Ciri Pikiran Kefilsafatan
Berpikir filsafati berarti merenung yang bukan mengkhayal atau
melamun. Merenung yang dimaksudkan adalah berkontemplasi, yaitu berpikir
mendalam, kritis, dan universal dengan konsentrasi tinggi yang terfokus atau
menitikberatkan pada segi usaha mengetahui sesuatu. Seorang filsuf bernama
Jacques Maritain mengatakan, Filsafat ialah suatu kebijaksanaan dan sifatnya
pada hakikatnya berupa usaha mengetahui. paling tegas, yaitu mengetahui dengan
kepastian berdasarkan sebab-sebabnya mengapa barang sesuatu itu seperti
keadaannya, tidak bisa lain dari itu (Kattsoff, 2004:65).
Usaha mengetahui yang dilakukan melalui filsafat dengan cara berpikir,
harus mengikuti kriteria yang sekaligus merupakan ciri berpikir filsafati yang
disarikan berikut ini. Filsafat merupakan pemikiran yang sistematis. Perenungan
kefilsafatan ialah percobaan untuk menyusun suatu sistem pengetahuan yang
rasional untuk memahami dunia tempat kita hidup, maupun untuk memahami diri
kita sendiri. Perenungan itu dapat dilakukan oleh perseorangan, sama seperti cara
bertanya kepada diri sendiri, dan bisa juga secara berkelompok yang diisi dengan
dialog yang bersifat analitis dan kritik secara timbal balik.
Keinginan kefilsafatan ialah pemikiran secara ketat. Kegiatan kefilsafatan
itu sesungguhnya merupakan perenungan atau pemikiran yang sifatnya
meragukan segala sesuatu, mengajukan pertanyaan, menghubungkan gagasan
yang satu dengan yang lainnya, menanyakan mengapa, dan mencari jawaban
yang lebih baik dari jawaban pertama (pandangan awal). Suatu perenungan
kefilsafatan harus bersifat koheren atau runtut (tidak boleh mengandung
pernyataan-pernyataan yang saling bertentangan alias tidak runtut (inconsistent)).
Dua pernyataan yang saling bertentangan (contradictory), tidak mungkin kedua-

duanya benar. Perenungan kefilsafatan berusaha menyusun suatu bagian


konsepsional yang merupakan hasil generalisasi dan abstraksi dari pengalaman
tentang hal-hal serta proses-proses, satu demi satu. Di antara yang dibicarakan itu
adalah pemikiran itu sendiri.

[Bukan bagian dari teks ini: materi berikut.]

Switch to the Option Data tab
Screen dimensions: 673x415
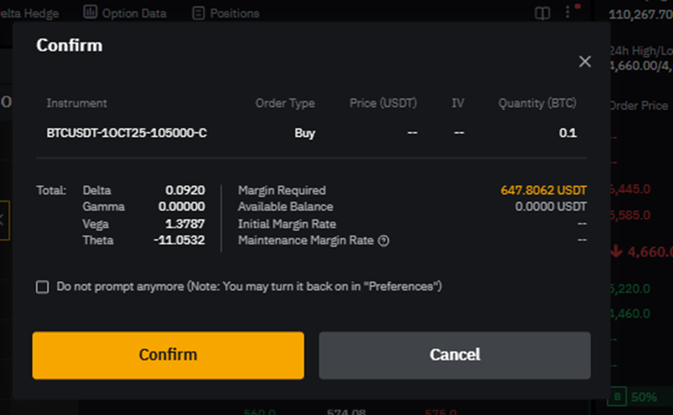134,13
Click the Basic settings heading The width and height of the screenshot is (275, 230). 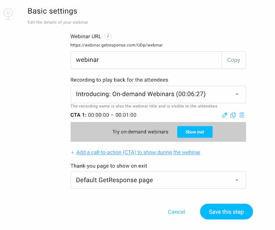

Filsafat merupakan hasil menjadi sadarnya manusia
mengenai dirinya sendiri sebagai pemikir, dan menjadi kritisnya manusia
terhadap dirinya sendiri sebagai pemikir di dalam dunia yang dipikirkannya. Jadi,
seorang filsuf pada hakikatnya membicarakan tiga hal, yaitu dunia di sekitarnya,
dunia yang ada dalam dirinya, dan perbuatan berpikir itu sendiri. Dalam filsafat
tidak boleh ada misteri. Misteri adalah sesuatu yang gelap, belum terpecahkan,
bahkan bisa jadi tidak akan pernah terpecahkan karena gaib. Misteri yang telah
terpecahkan turun statusnya menjadi problem. Problem adalah sesuatu masalah
yang dapat dipecahkan (ada ilmu untuk itu: how to solve the problem). Objek
filsafat haruslah menyangkut sesuatu yang nyata dan jelas. Pada dasarnya filsafat
menelaah segala masalah yang dapat dipikirkan oleh manusia. Namun, masalah
yang dipikirkan itu harus jelas, bukan yang misterius. (Kattsoff, 2004:15.)